REQUIRED WORK: Write out the passage on God's Word, Form, and Spirit in full, word for word.

PASSAGE PROVIDED:
•••••

Other passages give the same pattern through revelatory designators. Psalm 33:6 says:
“By the word of Yahweh the heavens were made, and by the breath of his mouth all their host.” Psalm 33:6
This is not crude literalism, as though God were being reduced to creaturely anatomy. But it is also not empty metaphor. Scripture speaks this way to reveal something real about God’s own living reality. Yahweh acts as one subject, yet His Word, His breath, and His mouth are distinguishable in the language of the text.
Scripture also speaks explicitly of God’s Form. God says of Moses:
“With him I speak mouth to mouth, clearly, and not in riddles, and he beholds the form of Yahweh.” Numbers 12:8
Jesus says:
“You have neither heard his voice at any time nor seen his form.” John 5:37
This means God is not flesh, but neither is God a featureless abstraction. God has a Form, and because God is spirit, His Form is His own spiritual body. God’s Form is not a created body, not a temporary mask, not a second person, and not an independent agent beside God. It is God’s own eternal Form, the real spiritual structure through which God reveals, speaks, appears, creates, and gives Himself.
This leads to the necessary distinction. The Father names God as Soul, the personal divine “I.” God’s Form is His own spiritual body, the structure through which He reveals and gives Himself. God’s Spirit is His own inner Spirit, the inward divine life-source. These are not parts of God, because God is not assembled from pieces. They are not modes, because God is not shifting from one role into another. They are not separate persons, because Scripture presents one God acting as one living subject. They are real, simultaneous, inseparable aspects of the one living God.

•••••

DATA PROVIDED:
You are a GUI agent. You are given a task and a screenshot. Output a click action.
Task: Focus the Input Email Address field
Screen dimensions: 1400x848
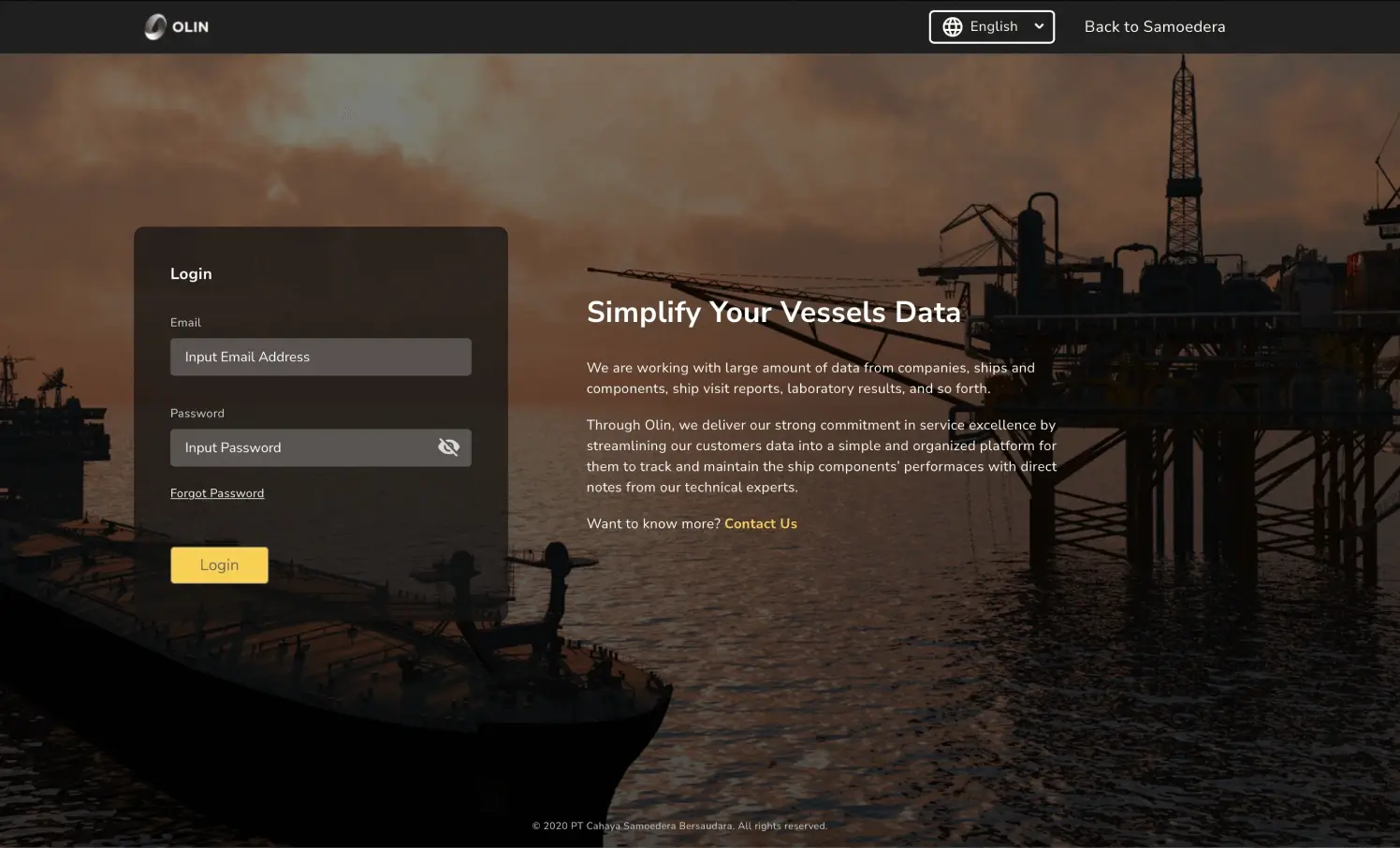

•••••

RESPONSE TO THIS TASK:
Other passages give the same pattern through revelatory designators. Psalm 33:6 says:
“By the word of Yahweh the heavens were made, and by the breath of his mouth all their host.” Psalm 33:6
This is not crude literalism, as though God were being reduced to creaturely anatomy. But it is also not empty metaphor. Scripture speaks this way to reveal something real about God’s own living reality. Yahweh acts as one subject, yet His Word, His breath, and His mouth are distinguishable in the language of the text.
Scripture also speaks explicitly of God’s Form. God says of Moses:
“With him I speak mouth to mouth, clearly, and not in riddles, and he beholds the form of Yahweh.” Numbers 12:8
Jesus says:
“You have neither heard his voice at any time nor seen his form.” John 5:37
This means God is not flesh, but neither is God a featureless abstraction. God has a Form, and because God is spirit, His Form is His own spiritual body. God’s Form is not a created body, not a temporary mask, not a second person, and not an independent agent beside God. It is God’s own eternal Form, the real spiritual structure through which God reveals, speaks, appears, creates, and gives Himself.
This leads to the necessary distinction. The Father names God as Soul, the personal divine “I.” God’s Form is His own spiritual body, the structure through which He reveals and gives Himself. God’s Spirit is His own inner Spirit, the inward divine life-source. These are not parts of God, because God is not assembled from pieces. They are not modes, because God is not shifting from one role into another. They are not separate persons, because Scripture presents one God acting as one living subject. They are real, simultaneous, inseparable aspects of the one living God.